--- TO DO ---
Convert everything from the start of the records down to the line containing "Action: (x=661, y=402)" into a JSON list of strings, with one string per line and blank lines omitted.

Word and element pointing records

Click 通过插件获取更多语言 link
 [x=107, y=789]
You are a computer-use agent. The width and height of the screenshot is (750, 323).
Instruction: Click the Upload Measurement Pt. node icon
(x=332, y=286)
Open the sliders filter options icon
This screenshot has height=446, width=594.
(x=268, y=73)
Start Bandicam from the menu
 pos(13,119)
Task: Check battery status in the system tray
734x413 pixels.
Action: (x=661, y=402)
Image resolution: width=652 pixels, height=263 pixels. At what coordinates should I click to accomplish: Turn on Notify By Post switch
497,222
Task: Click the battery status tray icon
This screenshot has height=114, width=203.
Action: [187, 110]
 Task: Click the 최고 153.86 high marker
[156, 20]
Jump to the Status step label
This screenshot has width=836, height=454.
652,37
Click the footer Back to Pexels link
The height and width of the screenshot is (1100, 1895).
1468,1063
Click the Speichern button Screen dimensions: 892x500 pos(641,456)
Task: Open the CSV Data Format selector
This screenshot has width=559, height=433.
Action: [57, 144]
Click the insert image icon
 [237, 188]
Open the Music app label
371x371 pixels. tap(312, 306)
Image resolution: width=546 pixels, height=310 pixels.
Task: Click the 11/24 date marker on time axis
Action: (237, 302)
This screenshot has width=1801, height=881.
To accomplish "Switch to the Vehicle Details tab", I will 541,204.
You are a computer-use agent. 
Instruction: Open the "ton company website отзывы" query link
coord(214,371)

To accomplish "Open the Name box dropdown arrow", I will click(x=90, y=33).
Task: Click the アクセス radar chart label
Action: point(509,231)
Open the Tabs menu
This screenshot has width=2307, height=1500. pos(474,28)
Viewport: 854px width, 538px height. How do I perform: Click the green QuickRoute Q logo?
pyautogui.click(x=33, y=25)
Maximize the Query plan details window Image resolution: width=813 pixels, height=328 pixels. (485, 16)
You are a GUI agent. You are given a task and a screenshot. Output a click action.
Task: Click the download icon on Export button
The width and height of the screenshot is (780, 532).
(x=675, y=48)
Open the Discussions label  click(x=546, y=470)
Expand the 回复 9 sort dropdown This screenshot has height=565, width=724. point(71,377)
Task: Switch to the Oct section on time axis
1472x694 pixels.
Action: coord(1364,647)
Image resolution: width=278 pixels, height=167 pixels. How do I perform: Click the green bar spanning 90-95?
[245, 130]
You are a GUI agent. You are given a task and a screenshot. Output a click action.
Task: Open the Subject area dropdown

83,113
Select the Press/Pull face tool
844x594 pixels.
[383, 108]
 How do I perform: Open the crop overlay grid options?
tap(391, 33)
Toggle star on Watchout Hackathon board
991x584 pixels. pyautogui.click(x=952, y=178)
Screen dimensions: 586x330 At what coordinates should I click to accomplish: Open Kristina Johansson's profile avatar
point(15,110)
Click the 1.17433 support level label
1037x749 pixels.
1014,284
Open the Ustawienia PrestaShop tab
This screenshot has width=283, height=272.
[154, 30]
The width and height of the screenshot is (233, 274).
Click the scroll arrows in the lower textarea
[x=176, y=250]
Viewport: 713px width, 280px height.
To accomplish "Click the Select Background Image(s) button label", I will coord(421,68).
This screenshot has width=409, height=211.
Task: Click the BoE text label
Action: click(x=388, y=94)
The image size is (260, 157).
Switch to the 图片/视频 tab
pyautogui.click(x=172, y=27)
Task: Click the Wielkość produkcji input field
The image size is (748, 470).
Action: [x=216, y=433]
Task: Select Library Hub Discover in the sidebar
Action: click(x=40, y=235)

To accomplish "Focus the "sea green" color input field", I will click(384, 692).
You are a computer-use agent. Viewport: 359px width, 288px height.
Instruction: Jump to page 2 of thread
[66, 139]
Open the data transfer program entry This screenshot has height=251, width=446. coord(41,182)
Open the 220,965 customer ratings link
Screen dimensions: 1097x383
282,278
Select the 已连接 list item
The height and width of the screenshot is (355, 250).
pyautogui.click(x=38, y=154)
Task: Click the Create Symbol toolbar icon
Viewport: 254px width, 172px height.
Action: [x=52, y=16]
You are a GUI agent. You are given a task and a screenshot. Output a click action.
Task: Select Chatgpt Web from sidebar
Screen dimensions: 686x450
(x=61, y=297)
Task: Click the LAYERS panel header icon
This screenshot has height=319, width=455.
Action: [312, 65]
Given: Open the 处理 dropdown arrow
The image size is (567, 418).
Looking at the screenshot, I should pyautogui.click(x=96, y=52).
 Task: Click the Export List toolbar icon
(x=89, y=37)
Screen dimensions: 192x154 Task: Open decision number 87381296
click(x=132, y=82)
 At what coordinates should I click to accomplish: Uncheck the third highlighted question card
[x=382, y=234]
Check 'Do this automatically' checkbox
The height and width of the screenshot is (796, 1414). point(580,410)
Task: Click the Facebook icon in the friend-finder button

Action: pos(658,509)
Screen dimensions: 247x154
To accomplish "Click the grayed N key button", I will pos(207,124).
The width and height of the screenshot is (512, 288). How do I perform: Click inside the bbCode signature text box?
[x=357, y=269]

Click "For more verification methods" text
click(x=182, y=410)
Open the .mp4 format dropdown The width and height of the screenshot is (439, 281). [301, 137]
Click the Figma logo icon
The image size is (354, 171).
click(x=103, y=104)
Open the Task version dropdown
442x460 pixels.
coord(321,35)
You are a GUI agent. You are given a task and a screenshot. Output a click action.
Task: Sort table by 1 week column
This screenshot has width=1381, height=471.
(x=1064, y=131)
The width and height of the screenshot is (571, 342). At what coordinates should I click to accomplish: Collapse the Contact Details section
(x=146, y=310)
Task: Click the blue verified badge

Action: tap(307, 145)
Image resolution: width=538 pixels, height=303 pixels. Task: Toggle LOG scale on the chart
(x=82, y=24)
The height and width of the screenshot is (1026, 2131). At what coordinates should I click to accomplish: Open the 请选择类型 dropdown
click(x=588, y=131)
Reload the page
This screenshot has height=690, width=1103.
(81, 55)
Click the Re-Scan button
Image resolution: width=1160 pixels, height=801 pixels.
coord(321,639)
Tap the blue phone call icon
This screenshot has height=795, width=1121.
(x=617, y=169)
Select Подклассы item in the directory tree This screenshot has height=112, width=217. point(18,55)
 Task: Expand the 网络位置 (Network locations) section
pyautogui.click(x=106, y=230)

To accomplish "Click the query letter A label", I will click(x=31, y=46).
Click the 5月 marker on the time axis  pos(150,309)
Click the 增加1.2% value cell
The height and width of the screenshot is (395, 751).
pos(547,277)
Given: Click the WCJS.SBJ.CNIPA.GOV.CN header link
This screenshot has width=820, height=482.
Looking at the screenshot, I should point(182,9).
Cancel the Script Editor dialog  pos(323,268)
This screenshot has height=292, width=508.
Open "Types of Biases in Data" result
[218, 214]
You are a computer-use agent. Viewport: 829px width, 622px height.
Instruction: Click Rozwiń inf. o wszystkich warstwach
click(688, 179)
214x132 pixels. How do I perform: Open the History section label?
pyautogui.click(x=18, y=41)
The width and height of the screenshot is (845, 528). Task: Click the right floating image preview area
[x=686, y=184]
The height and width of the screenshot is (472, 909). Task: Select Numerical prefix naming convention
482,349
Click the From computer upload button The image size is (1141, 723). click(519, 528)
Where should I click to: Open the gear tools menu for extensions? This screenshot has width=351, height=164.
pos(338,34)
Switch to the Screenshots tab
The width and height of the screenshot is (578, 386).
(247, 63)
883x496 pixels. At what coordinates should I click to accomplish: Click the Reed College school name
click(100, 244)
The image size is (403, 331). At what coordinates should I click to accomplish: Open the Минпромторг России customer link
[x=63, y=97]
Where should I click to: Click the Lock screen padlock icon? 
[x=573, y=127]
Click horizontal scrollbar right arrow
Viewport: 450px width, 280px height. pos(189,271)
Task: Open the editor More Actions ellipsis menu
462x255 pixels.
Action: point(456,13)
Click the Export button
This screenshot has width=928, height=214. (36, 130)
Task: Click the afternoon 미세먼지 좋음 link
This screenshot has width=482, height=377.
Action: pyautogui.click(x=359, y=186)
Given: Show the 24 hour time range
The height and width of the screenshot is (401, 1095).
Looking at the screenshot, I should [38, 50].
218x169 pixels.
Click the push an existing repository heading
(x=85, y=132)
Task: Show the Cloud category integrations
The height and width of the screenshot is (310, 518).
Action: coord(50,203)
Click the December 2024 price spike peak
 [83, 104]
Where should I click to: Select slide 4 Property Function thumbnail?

--- RESPONSE TO THE EXERCISE ---
[
  "Click 通过插件获取更多语言 link",
  " [x=107, y=789]",
  "You are a computer-use agent. The width and height of the screenshot is (750, 323).",
  "Instruction: Click the Upload Measurement Pt. node icon",
  "(x=332, y=286)",
  "Open the sliders filter options icon",
  "This screenshot has height=446, width=594.",
  "(x=268, y=73)",
  "Start Bandicam from the menu",
  " pos(13,119)",
  "Task: Check battery status in the system tray",
  "734x413 pixels.",
  "Action: (x=661, y=402)"
]